Re: safe file systems

Andrej Presern (
Thu, 25 Sep 1997 10:40:56 +0200

Alan Cox wrote:
> > Do you think it would be possible to build a safe, slow file system?
> > By safe, I mean that I could hit reset in the middle of 50 parallel
> > un-tars and reboot the system and the file system comes up clean (no fsck,
> > but data loss)?
> I dont think you can do it without an fsck. I think you can do it with
> a minimal "always works" fsck done occasionally only.
> Assume you write your minixfs or ext2fs such that you do
> Create/Write
> if need be allocate inode, write it as blank
> allocate blocks
> write block allocation table update
> write blocks to inode
> sync-point
> write data to blocks
> write file extent info
> sync-point
> write file length field + inode data + mark inode not deleted
> add to directory if needed (same rules as the above)
> Delete
> Unlink directory entry
> sync-point
> Write inode as deleted
> sync-point
> Write blocks as free
> Then its slow to write but you know that the fail cases are simple -
> if its in a directory its valid, has an inode and data. If its not in a
> directory then it is free but might be missing from inode/data/extent maps.
> That means your fsck is really a free space hoover.

I'm not an ext2 fs expert but here's my 2 cents on automatically validating
disks: always have two bitmaps, both ending (this is important) with some
sort of a counter.
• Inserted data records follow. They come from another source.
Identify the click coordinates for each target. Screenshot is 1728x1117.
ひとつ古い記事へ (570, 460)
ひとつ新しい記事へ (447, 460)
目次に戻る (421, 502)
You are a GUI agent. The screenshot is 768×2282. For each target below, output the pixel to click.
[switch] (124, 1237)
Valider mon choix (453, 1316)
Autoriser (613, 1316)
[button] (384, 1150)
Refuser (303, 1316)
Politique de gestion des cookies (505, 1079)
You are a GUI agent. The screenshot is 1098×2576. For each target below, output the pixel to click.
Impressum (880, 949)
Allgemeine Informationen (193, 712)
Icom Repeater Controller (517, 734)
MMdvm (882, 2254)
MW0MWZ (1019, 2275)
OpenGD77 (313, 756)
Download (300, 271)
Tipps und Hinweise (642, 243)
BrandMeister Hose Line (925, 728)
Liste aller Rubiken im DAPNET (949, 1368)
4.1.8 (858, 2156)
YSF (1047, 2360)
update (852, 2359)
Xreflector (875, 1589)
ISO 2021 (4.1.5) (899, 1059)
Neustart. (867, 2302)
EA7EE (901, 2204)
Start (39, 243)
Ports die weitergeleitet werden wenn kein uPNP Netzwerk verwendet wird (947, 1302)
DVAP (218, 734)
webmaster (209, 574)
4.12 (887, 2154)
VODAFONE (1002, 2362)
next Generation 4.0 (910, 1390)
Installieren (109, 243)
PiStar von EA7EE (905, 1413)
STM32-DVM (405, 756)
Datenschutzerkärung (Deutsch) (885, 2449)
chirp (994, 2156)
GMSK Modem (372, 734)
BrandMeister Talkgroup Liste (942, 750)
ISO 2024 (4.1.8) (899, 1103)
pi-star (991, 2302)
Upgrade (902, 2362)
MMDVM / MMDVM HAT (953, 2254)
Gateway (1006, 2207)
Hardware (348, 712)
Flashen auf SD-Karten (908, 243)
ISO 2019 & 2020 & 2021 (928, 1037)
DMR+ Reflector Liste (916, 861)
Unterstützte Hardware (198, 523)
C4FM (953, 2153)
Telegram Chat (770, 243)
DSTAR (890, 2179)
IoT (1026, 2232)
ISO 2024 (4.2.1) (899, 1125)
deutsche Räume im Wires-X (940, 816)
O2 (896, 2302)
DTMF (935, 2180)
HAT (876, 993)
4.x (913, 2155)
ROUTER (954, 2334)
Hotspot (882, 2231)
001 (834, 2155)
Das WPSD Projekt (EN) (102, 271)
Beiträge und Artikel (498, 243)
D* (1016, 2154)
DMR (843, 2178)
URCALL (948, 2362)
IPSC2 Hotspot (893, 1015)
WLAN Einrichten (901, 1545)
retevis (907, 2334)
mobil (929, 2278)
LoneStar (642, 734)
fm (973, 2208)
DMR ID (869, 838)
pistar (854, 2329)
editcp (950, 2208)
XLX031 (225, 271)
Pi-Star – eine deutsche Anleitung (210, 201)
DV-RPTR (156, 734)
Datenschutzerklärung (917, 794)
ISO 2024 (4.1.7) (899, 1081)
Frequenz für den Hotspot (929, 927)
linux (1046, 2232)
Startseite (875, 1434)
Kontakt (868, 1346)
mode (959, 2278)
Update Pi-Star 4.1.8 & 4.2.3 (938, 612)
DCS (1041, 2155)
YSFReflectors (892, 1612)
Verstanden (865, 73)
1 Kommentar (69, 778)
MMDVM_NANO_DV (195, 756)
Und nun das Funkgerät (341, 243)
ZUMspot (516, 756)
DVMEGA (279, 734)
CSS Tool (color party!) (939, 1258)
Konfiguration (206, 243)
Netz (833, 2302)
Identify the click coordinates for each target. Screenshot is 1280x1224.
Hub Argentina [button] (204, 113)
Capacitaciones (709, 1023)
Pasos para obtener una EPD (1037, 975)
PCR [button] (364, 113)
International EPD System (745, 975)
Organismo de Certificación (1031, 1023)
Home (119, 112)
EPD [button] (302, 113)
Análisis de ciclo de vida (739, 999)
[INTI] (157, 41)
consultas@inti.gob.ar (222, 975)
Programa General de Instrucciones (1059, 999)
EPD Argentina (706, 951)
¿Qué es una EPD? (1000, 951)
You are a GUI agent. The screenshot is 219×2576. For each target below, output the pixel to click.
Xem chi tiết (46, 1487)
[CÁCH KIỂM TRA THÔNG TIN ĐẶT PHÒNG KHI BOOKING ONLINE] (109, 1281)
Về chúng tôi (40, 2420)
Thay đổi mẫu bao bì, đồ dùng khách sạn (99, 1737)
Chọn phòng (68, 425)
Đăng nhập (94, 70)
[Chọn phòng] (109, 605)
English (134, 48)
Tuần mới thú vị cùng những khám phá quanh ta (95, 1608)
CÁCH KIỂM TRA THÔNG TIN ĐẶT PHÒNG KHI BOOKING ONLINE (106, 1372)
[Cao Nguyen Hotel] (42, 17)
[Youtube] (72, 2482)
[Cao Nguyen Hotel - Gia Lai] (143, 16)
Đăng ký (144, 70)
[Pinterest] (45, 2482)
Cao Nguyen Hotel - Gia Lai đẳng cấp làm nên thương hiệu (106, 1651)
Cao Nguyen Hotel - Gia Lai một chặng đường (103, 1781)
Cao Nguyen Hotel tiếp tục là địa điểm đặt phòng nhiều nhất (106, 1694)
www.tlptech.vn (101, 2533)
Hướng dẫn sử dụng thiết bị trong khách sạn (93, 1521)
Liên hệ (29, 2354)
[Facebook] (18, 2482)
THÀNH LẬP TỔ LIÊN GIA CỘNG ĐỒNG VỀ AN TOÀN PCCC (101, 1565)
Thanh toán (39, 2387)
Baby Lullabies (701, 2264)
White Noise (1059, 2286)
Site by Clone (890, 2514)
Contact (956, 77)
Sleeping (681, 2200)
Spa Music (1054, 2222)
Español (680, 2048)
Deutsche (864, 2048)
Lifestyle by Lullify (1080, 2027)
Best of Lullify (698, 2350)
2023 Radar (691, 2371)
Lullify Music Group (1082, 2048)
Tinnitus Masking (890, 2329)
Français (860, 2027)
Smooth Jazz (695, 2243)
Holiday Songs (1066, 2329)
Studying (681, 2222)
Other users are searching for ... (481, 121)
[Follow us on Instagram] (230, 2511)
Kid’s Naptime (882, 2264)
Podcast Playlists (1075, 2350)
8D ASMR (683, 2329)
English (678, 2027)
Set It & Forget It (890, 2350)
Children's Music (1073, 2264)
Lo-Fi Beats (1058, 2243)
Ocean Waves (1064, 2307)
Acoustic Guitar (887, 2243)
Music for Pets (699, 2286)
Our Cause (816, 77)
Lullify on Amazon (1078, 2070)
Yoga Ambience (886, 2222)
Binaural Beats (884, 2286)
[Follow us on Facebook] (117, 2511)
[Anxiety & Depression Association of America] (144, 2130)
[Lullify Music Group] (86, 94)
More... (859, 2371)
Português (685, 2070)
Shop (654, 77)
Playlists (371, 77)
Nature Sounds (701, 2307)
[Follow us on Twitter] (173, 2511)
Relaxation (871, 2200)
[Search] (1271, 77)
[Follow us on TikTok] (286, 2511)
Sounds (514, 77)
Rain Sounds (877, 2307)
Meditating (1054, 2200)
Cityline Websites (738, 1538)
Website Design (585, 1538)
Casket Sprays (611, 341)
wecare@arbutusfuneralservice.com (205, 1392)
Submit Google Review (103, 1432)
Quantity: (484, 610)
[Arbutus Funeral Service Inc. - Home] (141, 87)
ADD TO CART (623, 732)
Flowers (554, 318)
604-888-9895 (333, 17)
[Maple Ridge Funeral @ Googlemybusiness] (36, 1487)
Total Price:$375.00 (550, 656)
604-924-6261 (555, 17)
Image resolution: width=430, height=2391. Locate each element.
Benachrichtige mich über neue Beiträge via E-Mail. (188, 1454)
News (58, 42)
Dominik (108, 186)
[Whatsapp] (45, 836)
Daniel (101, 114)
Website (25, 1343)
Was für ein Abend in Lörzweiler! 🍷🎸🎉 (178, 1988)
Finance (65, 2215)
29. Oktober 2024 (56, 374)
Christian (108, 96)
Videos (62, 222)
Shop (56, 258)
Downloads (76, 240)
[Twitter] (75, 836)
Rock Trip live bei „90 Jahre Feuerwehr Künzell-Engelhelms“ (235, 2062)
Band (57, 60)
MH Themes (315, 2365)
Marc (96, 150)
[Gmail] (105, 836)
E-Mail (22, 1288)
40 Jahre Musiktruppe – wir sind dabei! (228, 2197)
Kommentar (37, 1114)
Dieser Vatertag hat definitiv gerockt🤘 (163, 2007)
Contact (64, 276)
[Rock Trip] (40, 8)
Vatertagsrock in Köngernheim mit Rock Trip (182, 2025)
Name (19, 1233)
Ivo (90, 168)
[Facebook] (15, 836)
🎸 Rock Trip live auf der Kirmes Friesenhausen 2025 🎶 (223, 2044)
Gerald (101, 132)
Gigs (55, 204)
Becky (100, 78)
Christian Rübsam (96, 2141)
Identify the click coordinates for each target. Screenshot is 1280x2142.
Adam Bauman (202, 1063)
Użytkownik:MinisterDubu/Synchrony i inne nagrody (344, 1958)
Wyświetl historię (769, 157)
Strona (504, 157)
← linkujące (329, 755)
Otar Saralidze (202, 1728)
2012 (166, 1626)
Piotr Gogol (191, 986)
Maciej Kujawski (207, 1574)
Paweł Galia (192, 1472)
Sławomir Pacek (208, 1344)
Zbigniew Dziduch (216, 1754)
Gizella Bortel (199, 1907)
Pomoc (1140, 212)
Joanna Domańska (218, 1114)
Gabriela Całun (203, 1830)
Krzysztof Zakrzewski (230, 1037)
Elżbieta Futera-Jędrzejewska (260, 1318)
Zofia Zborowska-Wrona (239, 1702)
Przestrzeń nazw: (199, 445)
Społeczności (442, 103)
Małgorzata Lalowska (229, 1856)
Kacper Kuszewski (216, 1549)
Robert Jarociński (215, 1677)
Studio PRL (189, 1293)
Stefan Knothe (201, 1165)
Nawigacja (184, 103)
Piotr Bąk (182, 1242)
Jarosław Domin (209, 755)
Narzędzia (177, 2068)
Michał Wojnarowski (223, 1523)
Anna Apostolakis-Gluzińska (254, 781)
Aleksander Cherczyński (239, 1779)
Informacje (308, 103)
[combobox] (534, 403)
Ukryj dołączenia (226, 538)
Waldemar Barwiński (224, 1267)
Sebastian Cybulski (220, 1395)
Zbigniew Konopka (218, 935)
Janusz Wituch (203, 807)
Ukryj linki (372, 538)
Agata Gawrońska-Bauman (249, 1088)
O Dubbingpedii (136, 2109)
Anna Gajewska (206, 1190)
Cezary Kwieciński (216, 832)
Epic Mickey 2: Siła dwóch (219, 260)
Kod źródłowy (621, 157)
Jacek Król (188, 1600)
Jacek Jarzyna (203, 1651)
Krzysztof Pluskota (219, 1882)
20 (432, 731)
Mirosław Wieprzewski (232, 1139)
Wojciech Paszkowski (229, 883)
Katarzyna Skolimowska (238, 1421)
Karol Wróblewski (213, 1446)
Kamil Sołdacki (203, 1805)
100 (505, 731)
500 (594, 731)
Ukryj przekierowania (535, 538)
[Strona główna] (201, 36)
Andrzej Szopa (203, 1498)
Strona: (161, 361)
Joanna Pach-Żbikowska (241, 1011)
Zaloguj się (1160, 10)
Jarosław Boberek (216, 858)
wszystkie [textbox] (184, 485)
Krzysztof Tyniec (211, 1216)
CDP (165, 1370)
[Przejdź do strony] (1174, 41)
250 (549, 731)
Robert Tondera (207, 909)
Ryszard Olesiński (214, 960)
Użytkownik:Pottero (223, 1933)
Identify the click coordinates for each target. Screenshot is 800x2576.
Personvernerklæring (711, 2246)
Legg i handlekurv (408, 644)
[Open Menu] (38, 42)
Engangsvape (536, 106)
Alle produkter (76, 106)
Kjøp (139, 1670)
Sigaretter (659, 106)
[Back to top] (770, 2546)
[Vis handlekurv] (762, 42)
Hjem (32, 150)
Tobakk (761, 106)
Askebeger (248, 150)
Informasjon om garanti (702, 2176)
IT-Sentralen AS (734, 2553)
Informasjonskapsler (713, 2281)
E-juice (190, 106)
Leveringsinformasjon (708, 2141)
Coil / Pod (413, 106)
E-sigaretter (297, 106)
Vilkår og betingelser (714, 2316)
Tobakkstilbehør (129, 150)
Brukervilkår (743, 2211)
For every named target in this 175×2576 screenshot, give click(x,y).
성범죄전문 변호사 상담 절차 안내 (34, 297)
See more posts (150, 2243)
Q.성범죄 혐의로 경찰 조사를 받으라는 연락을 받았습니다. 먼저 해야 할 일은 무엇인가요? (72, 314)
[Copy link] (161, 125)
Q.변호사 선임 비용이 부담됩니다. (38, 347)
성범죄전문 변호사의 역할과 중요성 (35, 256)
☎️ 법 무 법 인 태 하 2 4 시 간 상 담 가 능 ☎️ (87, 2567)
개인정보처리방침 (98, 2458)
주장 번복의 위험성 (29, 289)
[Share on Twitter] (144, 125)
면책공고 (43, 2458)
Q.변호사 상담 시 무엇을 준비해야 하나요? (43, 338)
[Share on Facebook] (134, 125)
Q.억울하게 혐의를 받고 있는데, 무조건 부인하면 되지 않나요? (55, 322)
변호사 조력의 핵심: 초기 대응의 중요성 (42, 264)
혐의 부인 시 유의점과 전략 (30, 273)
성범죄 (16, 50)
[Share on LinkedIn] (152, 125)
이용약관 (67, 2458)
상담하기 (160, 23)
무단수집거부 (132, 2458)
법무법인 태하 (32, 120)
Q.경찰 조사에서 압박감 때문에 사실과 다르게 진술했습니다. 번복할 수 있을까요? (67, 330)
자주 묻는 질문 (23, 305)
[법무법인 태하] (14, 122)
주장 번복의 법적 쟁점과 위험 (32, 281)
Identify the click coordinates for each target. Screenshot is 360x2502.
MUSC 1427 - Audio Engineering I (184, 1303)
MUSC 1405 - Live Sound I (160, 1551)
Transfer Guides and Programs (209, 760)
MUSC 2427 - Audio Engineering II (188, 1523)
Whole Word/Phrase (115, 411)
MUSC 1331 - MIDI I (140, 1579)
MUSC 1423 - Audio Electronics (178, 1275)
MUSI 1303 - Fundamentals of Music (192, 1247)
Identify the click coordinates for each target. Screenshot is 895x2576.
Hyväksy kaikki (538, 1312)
The bitmap with the higher counter value is the 'currently
active one'. When the currently active bitmap has changed, increase the
counter and write the bitmap to the blocks where the second (currently
inactive) bitmap is located. As the counter is being written at the end,
you can always be sure which bitmap is the valid (current) one by checking
the counter value (if the write is interrupted before the counter is written,
the first bitmap stays the valid one).

You can apply this approach to almost anything else you have. You just need
two copies of 'whatever you have', ending with a counter. Write the one that
has the lower counter value, then write the counter. If the counter writes
successfully, this is now your current 'whatever you have', otherwise the
other one stays the current one.

The counter needs only accept 3 values (0, 1 (>0), 2 (>1), *wrap* 0 (>2))
so 2 bits suffice..

This approach presumes that only one process is doing the updates.

> > Has anyone thought about this very much? If so, is there a mailing list or
> > archive that I can browse?
> I have been - its important for embedded Linux boxes. Im stuffed right now
> because I have no real way of forcing that down to disk order of writes. In
> fact if my tests are right then IDE drives are themselves re-ordering my I/O
> requests sometimes.

..which gets into way of the previously described algorithm..

> The other problem is turning off an IDE drive during a write can create
> permanent bad blocks. (Take an old 40Mb drive and yank its power a few times)
> so an fsck or cleanup has to do some kind of remap around those.

I think that the propper way is that the permanent bad blocks should be
discovered and remapped at access time.